**Task objective**
Reproduce the following lines verbatim, omitting any pictures from your response.

--- begin Record set ---

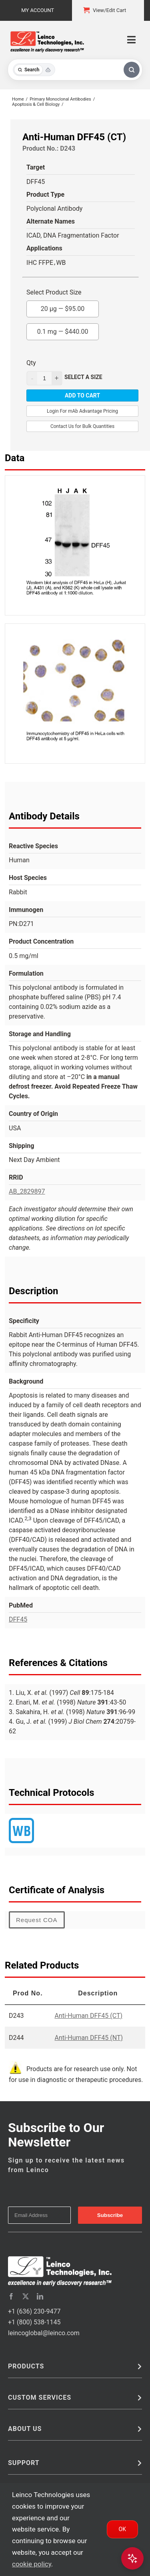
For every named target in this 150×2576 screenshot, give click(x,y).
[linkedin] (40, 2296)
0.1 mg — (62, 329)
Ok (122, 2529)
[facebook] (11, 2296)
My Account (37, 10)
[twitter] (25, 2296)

--- end Record set ---

**Correct output**
For every named target in this 150×2576 screenshot, give click(x,y).
[linkedin] (40, 2296)
0.1 mg — (62, 329)
Ok (122, 2529)
[facebook] (11, 2296)
My Account (37, 10)
[twitter] (25, 2296)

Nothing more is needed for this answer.